Exercise prompt :: Count the lines in the items below that contain the word "dimensions", and reply with the number alone.

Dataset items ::
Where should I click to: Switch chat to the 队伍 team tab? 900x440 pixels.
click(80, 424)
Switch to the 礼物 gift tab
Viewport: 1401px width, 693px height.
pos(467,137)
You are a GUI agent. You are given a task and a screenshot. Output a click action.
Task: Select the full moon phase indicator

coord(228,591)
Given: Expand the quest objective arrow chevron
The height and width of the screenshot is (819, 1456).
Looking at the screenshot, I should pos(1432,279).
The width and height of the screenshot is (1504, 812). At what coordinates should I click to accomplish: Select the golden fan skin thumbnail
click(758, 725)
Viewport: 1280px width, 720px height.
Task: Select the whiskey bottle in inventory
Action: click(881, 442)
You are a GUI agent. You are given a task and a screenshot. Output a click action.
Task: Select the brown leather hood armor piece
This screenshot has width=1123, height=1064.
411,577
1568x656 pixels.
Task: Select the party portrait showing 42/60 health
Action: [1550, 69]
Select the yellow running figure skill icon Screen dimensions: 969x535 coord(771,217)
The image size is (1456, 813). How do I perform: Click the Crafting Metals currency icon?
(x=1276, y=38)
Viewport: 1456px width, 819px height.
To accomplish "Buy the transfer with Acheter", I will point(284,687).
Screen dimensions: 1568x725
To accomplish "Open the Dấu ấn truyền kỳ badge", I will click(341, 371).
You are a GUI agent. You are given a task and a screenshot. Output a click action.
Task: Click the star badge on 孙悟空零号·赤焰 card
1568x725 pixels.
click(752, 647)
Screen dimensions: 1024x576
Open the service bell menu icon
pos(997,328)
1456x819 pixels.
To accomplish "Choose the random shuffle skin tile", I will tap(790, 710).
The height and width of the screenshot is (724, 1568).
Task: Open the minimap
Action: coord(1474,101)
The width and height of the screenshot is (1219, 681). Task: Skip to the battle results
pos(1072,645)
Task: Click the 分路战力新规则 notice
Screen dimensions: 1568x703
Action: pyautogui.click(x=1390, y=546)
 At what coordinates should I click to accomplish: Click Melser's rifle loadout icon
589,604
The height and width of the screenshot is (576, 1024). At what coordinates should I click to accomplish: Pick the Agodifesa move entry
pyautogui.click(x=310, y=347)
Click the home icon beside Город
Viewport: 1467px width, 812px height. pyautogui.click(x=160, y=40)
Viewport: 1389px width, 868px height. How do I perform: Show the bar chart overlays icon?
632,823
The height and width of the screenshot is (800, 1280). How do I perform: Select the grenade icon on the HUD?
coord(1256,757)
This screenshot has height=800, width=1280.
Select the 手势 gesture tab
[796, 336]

Completed task :: 4